#### Supplied data
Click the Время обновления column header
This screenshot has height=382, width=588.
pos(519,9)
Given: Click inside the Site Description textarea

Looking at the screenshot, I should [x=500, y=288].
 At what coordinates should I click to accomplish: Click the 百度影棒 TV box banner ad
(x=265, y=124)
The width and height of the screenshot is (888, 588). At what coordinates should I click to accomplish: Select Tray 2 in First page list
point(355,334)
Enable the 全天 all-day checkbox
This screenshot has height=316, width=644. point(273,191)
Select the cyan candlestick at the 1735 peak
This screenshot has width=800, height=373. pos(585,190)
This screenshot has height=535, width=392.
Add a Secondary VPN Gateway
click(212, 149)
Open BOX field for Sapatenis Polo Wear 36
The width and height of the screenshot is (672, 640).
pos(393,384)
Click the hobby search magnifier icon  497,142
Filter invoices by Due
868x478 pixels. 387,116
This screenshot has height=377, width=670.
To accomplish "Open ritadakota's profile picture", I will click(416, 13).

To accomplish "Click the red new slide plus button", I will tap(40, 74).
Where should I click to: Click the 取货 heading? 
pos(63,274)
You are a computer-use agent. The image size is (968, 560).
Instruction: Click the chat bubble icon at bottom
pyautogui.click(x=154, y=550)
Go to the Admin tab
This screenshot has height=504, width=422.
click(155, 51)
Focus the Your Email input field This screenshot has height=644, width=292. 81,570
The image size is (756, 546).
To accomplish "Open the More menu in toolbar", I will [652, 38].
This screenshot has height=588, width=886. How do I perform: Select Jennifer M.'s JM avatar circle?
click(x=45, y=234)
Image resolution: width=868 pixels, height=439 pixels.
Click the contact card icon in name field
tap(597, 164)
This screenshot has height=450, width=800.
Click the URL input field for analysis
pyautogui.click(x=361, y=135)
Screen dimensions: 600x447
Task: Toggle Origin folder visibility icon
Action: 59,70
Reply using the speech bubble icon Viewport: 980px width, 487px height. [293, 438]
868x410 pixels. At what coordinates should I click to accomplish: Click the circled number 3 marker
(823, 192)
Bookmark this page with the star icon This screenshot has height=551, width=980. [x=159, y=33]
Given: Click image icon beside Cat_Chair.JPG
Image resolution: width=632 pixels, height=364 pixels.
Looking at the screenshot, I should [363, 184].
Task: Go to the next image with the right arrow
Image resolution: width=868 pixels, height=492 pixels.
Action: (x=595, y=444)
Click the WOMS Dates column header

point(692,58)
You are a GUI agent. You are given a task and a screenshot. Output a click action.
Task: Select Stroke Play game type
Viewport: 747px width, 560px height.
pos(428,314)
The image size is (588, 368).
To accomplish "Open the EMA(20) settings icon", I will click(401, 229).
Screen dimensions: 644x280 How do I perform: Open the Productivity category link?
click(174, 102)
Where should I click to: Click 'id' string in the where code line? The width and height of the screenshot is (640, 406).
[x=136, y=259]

#### Try it
Compute how many lines in the material contain the word "with". Only the result should be written.

#### Your response
2